The exercise was part of an elaborate effort by the company to assess whether this campus, the K.S. Rangasamy College of Technical Education, could be added to the pool of colleges from which to recruit.

In the past, TCS needed only to turn to the top engineering schools in the country: the nine campuses of the Indian Institutes of Technology and a few others, where gaining admission is many times more difficult than getting into the American Ivy League schools.

Today, the list includes 209 institutions; many, like this one, are new private colleges that have emerged to fill the aspirations of a new cadre of young, often first-generation college students.
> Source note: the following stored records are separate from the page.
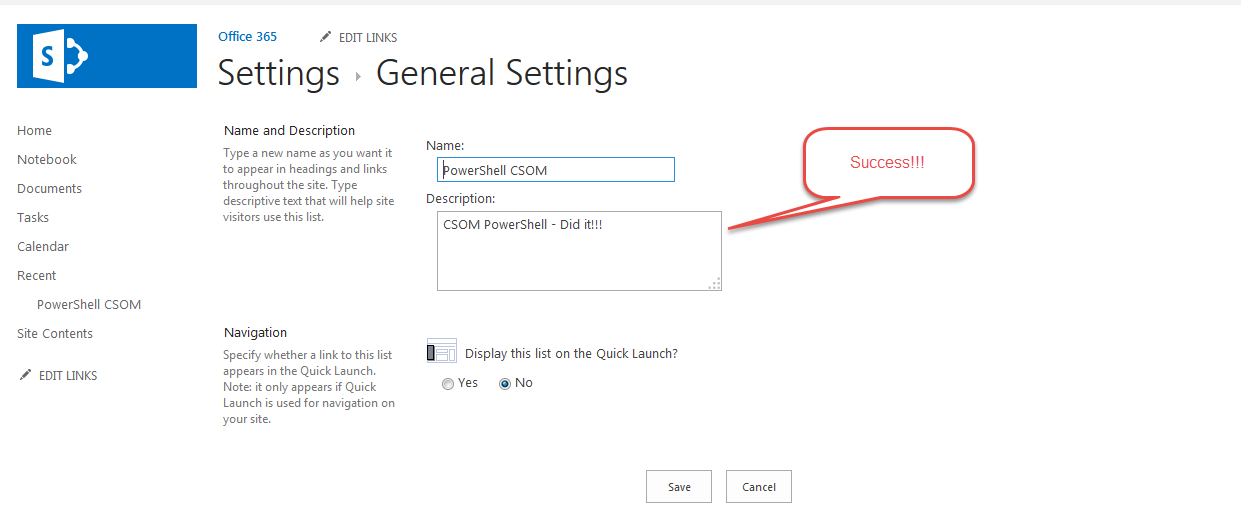The width and height of the screenshot is (1241, 532).
Task: Click the description box resize grip
Action: tap(714, 284)
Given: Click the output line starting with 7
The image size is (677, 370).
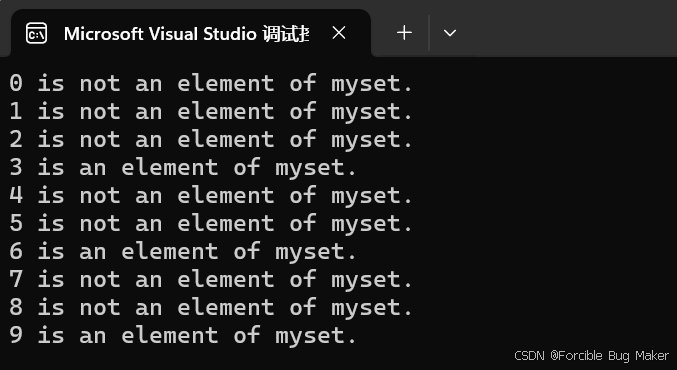Looking at the screenshot, I should click(x=211, y=280).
Rangasamy, the college founder, is a product of Indian economic expansion. His factories produce tablecloths and bedsheets for Kmart and Marriott. He did not get beyond the fourth grade and speaks not a word of English, but the colleges he has built educate nearly 12,000 students. Of those, nearly 3,600 study software engineering, and most, college officials said, are the first in their families to attend college.

College Life

The imprimatur of TCS is clearly a prize for the college, and the campus is festooned with flowers and banners welcoming the company team and the journalists trailing them. To be certified as part of the TCS pool would mean that students would have a shot at getting a job even before graduation, not to mention other perks: faculty training, free course materials, research opportunities for its teachers and students.

The number of technical schools in India, including engineering colleges, has more than tripled in the past 10 years, according to the All India Council for Technical Education. Most are privately run.
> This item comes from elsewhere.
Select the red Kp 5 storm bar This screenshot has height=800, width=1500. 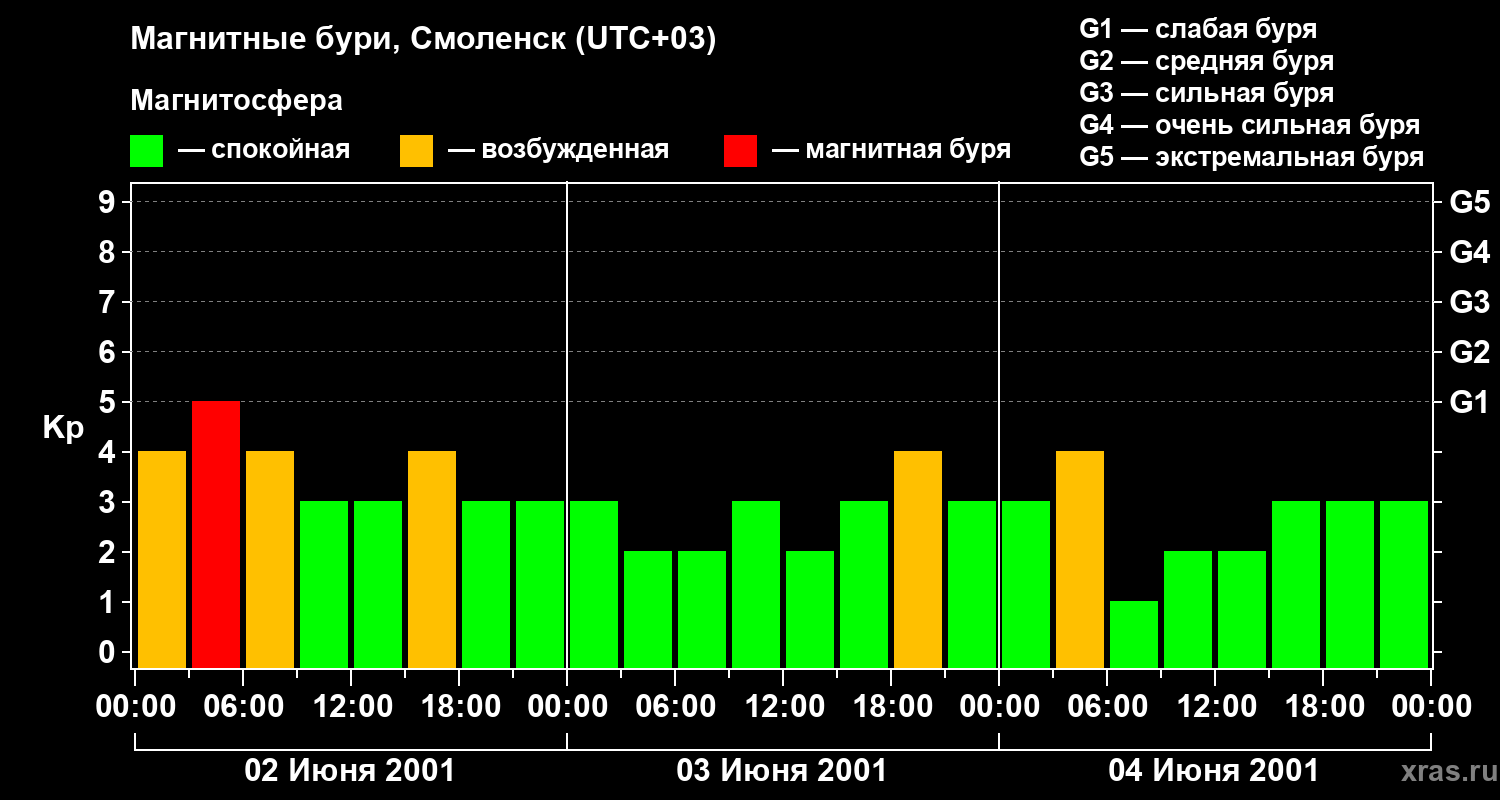pos(216,534)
In between college and career, a new institution has emerged to offer intensive English-language training and hone technical skills required for the workplace. They are called "finishing schools," and Nasscom is starting its own by early next year.

In the end, the Rangasamy college did not meet the TCS criteria. The team found "gaping holes" in the way basic subjects were taught and deemed the students to be "average," said Thomas Verghese Simon, the head of human resources for southern India.

"They have to traverse some more miles to be considered trainable," he said.

Higher education is still only available to a tiny slice of India's young, and nearly 40 percent of Indians over the age of 15 are illiterate. The industry is lobbying to allow private investment, including from abroad, in Indian higher education. India continues to send a large number of foreign students to the United States, and increasingly to other countries, like Australia and Canada. Nandan Nilekani, chief executive of Infosys, said India is facing a crossroads.

With more than half its population under the age of 25, either India educates its young and creates job opportunities for them, or it is left with a large, potentially restive pool of unskilled, unemployable youth.

"It is a golden opportunity," Nilekani said, "which can be frittered away if we don't do the right thing."